En Chile, en Argentina, en los Andes bolivianos, peruanos y ecuatorianos, en Colombia y Venezuela, el catolismo es el elemento cultural que se repite de manera más consistente. No es sólo una religión, es una manera de pensar, una expresión de la cultura. Las manifestaciones son diversas. Los habitantes de Castro, en la isla de Chiloé (Chile) rememoran la pasión de Cristo con mesura y formalidad, los de Paucartambo (Cusco, Perú) le lanzan flores a la virgen y le cantan tristísimas canciones en quechua. En Pelileo (Ecuador) los mestizos celebran el Corpus Cristi construyendo pequeños altares frente a sus casas y decorándolos con flores, y los indígenas salasaca, a escasos metros, bailan enmascarados y en obsesivos círculos los repetitivos ritmos del pingullo, la española guitarra y el tambor.
En Quito, Ecuador, salen de la barroca iglesia de San Francisco los penitentes descalzos con el rostro cubierto, las andas procesionales cargadas por los devotos y protegidas de las masas de fieles por un círculo policial. El rosario por los altavoces parece una súplica a un Dios distante y moribundo. Es Viernes Santo, finales de milenio, y es difícil saber en qué siglo estamos. Hay una fe sincera y que toca la esencia misma del pueblo. Conmueve la severidad del rito.
A pesar de la desaparición efectiva de los obstáculos naturales que suponía la Cordillera, gracias a las telecomunicaciones y la construcción de carreteras hasta en las regiones más aisladas, la distancia sicológica entre los países andinos persiste de manera sorprendente. He llegado a pensar que los Andes son en verdad un archipiélago cuyas islas están separadas no por el mar, sino por imposibles obstáculos pétreos, comunicadas por un tenué cordón común de lengua y religión.
Reconocer que somos mestizos, hijos de ese viento caprichoso e impredecible de la historia, significa aceptarnos con nuestros defectos y virtudes, con nuestro conflictivo pasado, y reconocer que la diversidad es nuestra mayor fortaleza.
El descanso de las nubes
¡Cuéntame un secreto! ¡Dime dónde nace la transparencia, en qué lugar del mundo se confunden los horizontes, en qué balcón descansan finalmente las nubes? Quiero saberlo.

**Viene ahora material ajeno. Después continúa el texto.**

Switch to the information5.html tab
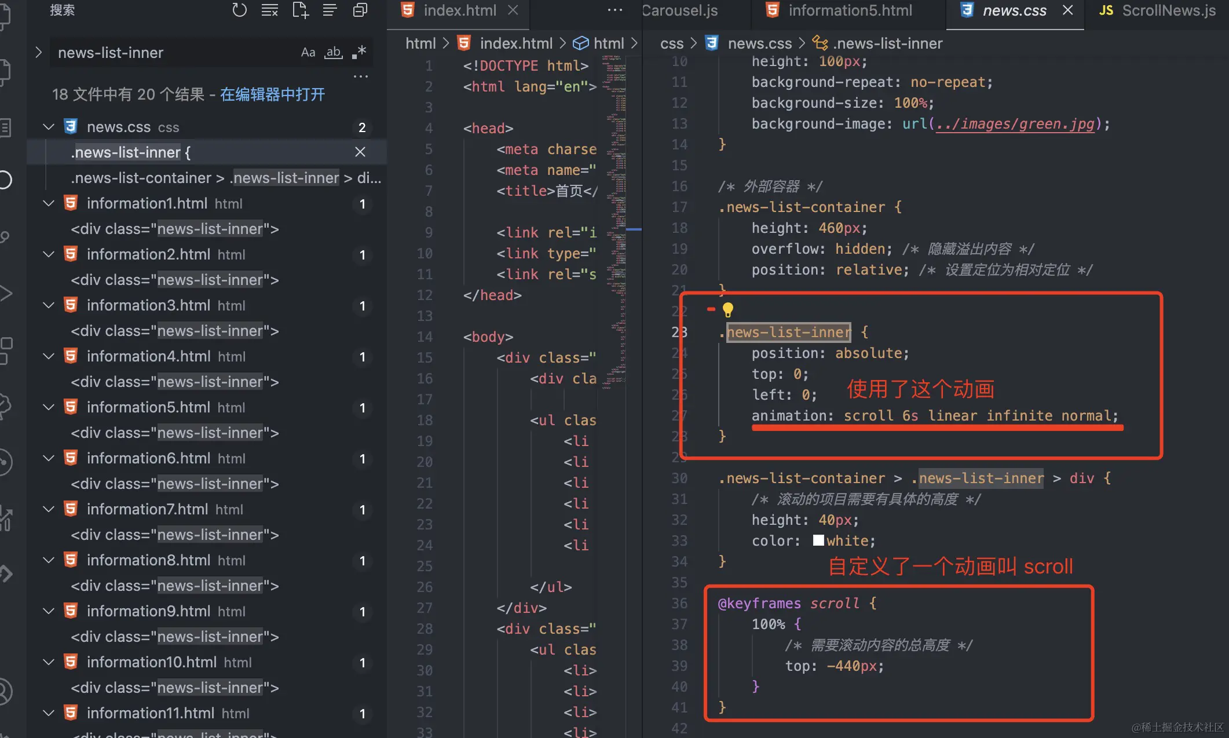 point(849,10)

El aire en ese lugar debe ser tan fino que los pulmones nos recuerdan obsesivos cada inhalación; la luz tan nueva que por más que cerramos los ojos no podemos conservar imagen alguna.
Dime, cuéntame más secretos. ¿Por qué las abuelas se quitan el sombrero antes de entregarse al olvido? ¿Por qué las hijas de generoso vientre tienen el rostro circular de las vírgenes? ¿Dónde guarda el tambor los ritmos del futuro? ¿Cuánto dura la agonía del viento? ¿Cómo llora la muerte cuando está extraviada? ¿Por qué rien con el alma los que viajan entre la noche y el cielo?
Vamos, revélame el misterio de esta tierra, dime qué sueñan los perros amarillos, a dónde camina esa mujer de negro que nunca se despidió del mar.